Evidence for two tissue-specific pathways for in vivo thyroxine 5'-deiodination in the rat.

Propylthiouracil (PTU) is a well known inhibitor of thyroxine (T(4)) to triiodothyronine (T(3)) conversion as evidenced by its effect in several in vitro systems and by the decrease in serum T(3) caused by this drug in either rats or man receiving T(4) replacement. However, the failure of PTU to decrease the intrapituitary T(3) concentration and to completely blunt the serum T(3) concentration in T(4)-replaced athyreotic rats suggest that there may be a PTU-insensitive pathway of T(4) to T(3) conversion in some tissues. To address this question, we have studied the in vivo effect of PTU treatment on the generation of [(125)I]T(3) from [(125)I]T(4) in the serum and cerebral cortex (Cx), cerebellum (Cm), liver (L), and anterior pituitary (P) of euthyroid rats. Whereas PTU decreased the concentration of [(125)I]T(3) in the serum, L homogenates, and L nuclei after [(125)I]T(4), it did not affect the concentration of [(125)I]T(3) in homogenates or nuclei of Cx, Cm, or P. Iopanoic acid pretreatment significantly reduced the [(125)I]T(3) concentration in serum, homogenates, and cell nuclei of all these organs. Neither agent affected the metabolism or tissue distribution of simultaneously injected [(131)I]T(3).
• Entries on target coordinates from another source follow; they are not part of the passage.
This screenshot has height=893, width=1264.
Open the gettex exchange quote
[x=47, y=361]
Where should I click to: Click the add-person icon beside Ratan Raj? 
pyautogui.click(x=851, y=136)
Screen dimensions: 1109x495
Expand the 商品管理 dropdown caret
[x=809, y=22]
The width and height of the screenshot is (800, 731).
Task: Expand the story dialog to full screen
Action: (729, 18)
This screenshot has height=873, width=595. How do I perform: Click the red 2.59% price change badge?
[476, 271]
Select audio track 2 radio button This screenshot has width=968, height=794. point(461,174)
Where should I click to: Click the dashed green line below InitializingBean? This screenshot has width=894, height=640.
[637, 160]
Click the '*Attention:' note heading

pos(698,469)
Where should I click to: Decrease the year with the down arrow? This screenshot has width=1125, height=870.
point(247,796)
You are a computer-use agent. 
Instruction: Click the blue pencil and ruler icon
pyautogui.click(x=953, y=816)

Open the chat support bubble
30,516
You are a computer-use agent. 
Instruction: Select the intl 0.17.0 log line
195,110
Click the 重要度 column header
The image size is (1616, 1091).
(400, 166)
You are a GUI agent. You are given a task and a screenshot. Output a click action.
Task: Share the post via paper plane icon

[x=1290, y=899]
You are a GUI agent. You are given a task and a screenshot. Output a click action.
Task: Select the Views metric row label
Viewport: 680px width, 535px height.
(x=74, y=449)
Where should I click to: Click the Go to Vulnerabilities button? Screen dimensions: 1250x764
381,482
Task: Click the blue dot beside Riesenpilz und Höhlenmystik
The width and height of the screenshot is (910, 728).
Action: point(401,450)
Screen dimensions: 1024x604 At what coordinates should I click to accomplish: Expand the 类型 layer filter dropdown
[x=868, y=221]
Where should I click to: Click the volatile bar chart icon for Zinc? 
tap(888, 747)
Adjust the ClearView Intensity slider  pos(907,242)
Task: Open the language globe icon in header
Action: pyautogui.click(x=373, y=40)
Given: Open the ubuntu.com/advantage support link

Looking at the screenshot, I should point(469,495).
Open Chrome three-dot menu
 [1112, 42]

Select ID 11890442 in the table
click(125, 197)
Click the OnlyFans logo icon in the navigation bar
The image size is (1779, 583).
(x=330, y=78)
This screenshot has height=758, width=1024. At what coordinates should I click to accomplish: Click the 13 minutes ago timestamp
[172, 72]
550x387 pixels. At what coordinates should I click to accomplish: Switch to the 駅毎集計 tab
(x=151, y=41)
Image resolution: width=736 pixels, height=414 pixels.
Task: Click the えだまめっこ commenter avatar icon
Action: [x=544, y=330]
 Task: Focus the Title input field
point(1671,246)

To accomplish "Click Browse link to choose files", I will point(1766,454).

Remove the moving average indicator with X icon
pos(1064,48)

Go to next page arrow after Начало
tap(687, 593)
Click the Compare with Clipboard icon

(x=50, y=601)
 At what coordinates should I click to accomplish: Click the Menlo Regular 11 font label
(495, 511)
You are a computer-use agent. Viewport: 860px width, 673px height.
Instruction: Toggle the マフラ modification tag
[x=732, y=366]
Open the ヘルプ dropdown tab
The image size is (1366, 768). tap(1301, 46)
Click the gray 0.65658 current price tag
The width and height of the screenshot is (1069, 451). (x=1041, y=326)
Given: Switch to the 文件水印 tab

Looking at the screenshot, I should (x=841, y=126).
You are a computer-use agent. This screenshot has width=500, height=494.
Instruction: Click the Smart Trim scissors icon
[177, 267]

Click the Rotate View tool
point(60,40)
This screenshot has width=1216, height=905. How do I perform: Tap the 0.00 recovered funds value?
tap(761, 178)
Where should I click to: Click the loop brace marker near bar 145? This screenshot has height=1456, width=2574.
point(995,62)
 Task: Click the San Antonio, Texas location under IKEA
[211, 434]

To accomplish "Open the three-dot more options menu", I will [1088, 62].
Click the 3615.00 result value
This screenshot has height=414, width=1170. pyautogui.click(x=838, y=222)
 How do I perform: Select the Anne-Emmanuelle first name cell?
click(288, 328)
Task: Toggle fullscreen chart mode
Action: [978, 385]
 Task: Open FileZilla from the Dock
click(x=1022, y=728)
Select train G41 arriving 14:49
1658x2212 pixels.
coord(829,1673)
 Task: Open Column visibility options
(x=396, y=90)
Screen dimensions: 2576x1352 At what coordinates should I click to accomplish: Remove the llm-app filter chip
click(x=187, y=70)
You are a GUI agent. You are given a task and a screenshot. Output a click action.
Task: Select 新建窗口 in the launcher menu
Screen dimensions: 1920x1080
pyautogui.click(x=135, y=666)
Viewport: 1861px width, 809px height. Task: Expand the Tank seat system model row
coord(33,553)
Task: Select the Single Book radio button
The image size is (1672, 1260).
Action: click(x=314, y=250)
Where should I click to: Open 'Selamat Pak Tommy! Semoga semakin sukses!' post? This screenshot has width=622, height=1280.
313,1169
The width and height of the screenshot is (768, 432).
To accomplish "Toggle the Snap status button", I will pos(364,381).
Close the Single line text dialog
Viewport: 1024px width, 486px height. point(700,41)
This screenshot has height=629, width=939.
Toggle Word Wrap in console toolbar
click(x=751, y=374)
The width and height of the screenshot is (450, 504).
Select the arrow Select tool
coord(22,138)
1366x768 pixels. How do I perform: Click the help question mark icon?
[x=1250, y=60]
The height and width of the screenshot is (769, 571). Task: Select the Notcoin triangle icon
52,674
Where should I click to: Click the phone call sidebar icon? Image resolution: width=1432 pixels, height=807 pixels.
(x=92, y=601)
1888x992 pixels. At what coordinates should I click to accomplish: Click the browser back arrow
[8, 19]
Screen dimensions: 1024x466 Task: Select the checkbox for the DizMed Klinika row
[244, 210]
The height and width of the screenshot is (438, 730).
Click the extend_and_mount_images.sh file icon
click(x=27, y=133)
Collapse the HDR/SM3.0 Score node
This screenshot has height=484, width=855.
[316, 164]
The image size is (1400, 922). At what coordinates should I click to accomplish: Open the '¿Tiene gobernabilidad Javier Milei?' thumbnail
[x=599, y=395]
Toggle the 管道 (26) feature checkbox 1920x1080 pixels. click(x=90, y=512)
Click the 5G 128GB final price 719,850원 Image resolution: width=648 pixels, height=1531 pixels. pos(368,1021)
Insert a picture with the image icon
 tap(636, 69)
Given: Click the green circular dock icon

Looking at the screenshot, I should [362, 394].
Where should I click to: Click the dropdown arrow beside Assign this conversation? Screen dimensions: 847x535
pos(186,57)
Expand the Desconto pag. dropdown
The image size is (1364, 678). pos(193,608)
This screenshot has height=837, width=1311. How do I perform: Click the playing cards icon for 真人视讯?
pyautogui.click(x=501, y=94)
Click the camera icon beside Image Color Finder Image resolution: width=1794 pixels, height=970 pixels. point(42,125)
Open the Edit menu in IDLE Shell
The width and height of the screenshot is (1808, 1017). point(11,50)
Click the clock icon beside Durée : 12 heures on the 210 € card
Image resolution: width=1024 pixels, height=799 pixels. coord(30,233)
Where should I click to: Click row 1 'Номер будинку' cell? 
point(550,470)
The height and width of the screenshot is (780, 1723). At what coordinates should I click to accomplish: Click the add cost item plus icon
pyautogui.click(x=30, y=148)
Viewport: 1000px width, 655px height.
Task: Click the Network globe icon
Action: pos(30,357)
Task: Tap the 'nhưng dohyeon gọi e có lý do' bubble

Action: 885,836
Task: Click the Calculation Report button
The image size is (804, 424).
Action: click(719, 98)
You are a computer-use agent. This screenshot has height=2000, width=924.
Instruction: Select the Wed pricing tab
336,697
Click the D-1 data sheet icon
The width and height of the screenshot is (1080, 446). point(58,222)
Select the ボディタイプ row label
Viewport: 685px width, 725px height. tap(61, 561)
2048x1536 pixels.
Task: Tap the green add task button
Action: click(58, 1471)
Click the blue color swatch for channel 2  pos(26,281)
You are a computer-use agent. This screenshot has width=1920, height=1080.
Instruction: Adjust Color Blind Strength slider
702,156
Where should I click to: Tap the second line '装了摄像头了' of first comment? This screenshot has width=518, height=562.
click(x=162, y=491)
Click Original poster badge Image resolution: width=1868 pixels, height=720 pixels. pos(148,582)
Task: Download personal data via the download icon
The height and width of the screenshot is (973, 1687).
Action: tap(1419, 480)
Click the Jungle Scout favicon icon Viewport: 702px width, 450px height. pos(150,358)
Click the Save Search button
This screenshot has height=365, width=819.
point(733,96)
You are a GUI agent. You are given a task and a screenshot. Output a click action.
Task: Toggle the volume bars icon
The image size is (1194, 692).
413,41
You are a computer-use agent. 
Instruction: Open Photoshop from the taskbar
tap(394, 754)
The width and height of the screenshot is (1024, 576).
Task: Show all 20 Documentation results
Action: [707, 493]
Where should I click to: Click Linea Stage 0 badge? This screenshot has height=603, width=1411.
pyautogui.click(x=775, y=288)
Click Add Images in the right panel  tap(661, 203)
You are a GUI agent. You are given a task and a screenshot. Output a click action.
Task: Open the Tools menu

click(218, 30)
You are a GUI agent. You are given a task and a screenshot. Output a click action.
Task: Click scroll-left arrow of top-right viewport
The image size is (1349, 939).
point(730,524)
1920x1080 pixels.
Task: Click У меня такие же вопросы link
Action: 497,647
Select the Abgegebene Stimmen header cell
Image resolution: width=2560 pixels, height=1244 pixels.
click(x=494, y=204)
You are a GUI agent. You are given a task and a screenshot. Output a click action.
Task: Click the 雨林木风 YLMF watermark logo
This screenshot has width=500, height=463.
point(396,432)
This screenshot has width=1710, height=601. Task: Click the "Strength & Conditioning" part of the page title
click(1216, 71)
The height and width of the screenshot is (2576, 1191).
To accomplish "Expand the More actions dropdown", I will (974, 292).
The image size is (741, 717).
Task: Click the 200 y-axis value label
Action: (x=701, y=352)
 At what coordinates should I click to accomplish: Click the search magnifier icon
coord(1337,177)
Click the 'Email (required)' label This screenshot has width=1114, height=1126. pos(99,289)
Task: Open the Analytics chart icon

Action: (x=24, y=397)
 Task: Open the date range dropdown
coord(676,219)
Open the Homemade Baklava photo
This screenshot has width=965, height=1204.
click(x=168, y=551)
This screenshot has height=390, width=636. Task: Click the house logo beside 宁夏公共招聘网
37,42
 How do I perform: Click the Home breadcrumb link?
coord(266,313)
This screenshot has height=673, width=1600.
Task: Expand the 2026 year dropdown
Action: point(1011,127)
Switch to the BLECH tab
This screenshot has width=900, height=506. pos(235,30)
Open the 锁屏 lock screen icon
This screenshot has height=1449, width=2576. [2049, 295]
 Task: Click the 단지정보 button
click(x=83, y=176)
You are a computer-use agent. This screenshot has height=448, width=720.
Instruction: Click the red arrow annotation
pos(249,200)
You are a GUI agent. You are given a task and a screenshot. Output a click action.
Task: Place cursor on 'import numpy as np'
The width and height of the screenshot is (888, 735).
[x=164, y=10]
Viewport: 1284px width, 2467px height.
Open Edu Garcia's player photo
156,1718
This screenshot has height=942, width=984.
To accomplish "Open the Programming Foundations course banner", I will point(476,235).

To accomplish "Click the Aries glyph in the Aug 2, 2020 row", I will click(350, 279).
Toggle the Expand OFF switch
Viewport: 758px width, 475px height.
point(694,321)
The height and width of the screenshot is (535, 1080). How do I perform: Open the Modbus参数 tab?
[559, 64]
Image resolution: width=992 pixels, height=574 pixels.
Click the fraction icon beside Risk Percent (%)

The presence of PTU in these tissues was evaluated by in vitro assessment of iodothyronine 5'-deiodinating activity using both [(125)I]rT(3) and [(125)I]T(4) as substrates. In agreement with the in vivo findings, generation of [(125)I]T(3) from T(4) in vitro was not affected by PTU in Cx, Cm, P but it was inhibited by 76% in L. However, rT(3) 5'-deiodination, known to be sensitive to PTU in these tissues, was inhibited in all four indicating that the PTU given in vivo was present in significant amounts. These results demonstrate that in rat Cx, Cm, and P unlike liver, PTU does not inhibit T(4) to T(3) conversion in vivo despite the presence of the drug in the tissues in amounts that significantly inhibit reverse T(3) 5'-deiodination. These results show that in vivo 5'-deiodination of T(4) proceeds via a PTU-insensitive pathway in the central nervous system and pituitary, while this pathway is not quantitatively important in the L. This mechanism accounts for the "locally generated" T(3) in central nervous system and pituitary and could also provide the approximately one-third of extrathyroidally produced T(3) not blocked by PTU administration in athyreotic T(4)-replaced rat.